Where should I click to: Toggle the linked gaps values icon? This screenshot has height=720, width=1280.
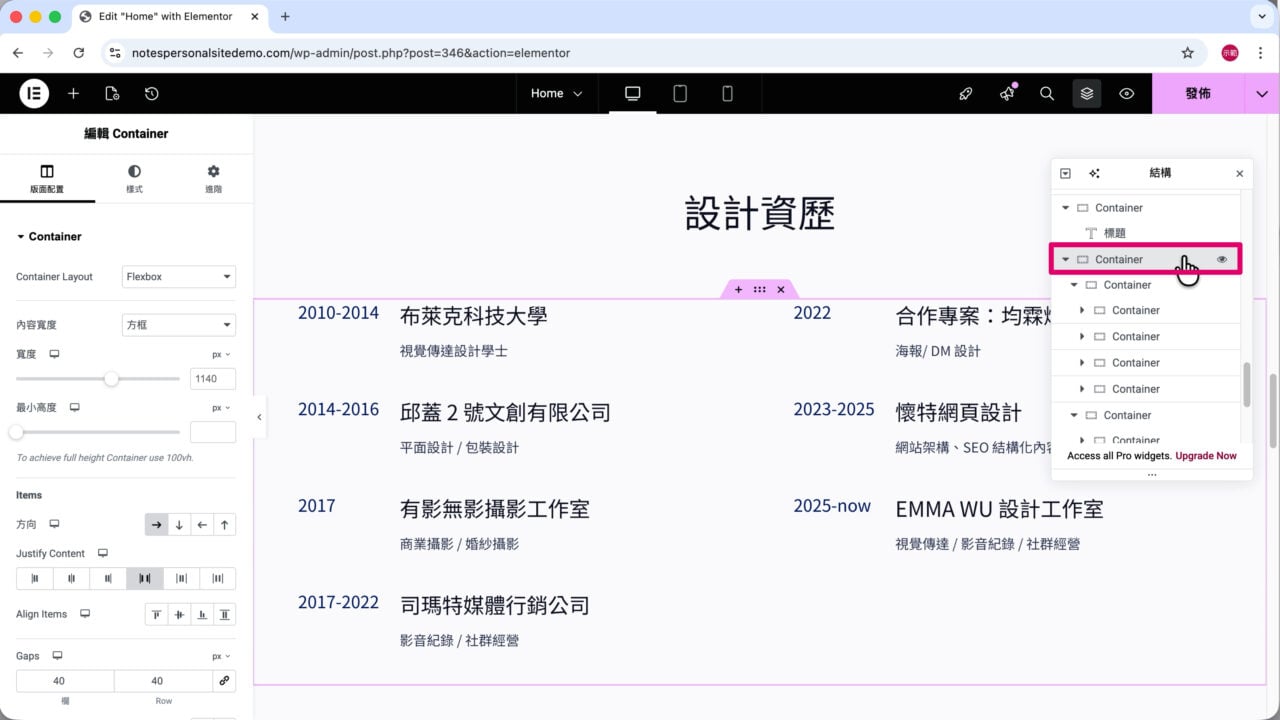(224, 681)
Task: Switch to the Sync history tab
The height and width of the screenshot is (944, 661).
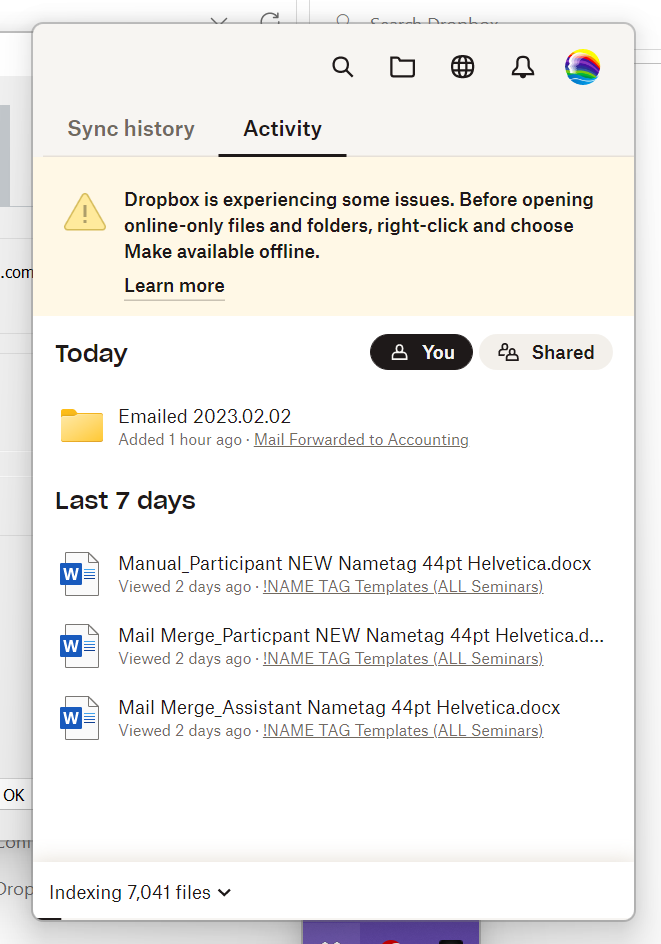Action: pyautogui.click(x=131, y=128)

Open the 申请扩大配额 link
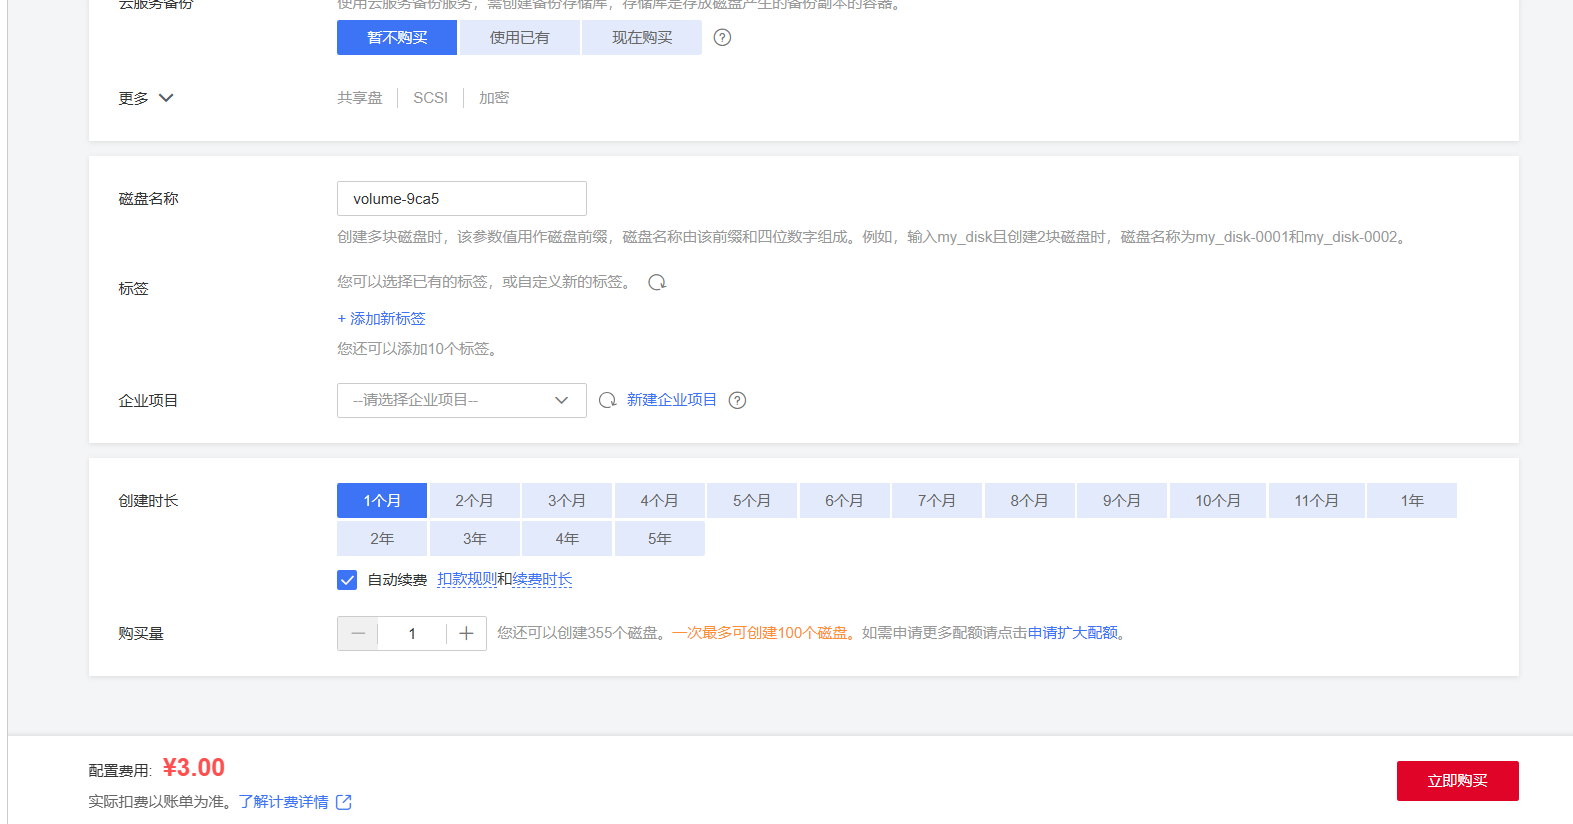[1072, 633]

☆ ☆ ☆ ☆

* **WHAT YOU SHOULD DO**
Please rewrite the rows above as a Markdown table with the columns Line and Text, putting each line in its own entry numbered in order. Skip the blank lines and leave the pictures out.

* **ANSWER TO THE TASK**
| Line | Text |
|---|---|
| 1 | Where should I click to: Toggle the linked gaps values icon? This screenshot has height=720, width=1280. |
| 2 | (224, 681) |
| 3 | Task: Switch to the Sync history tab |
| 4 | The height and width of the screenshot is (944, 661). |
| 5 | Action: pyautogui.click(x=131, y=128) |
| 6 | Open the 申请扩大配额 link |
| 7 | [1072, 633] |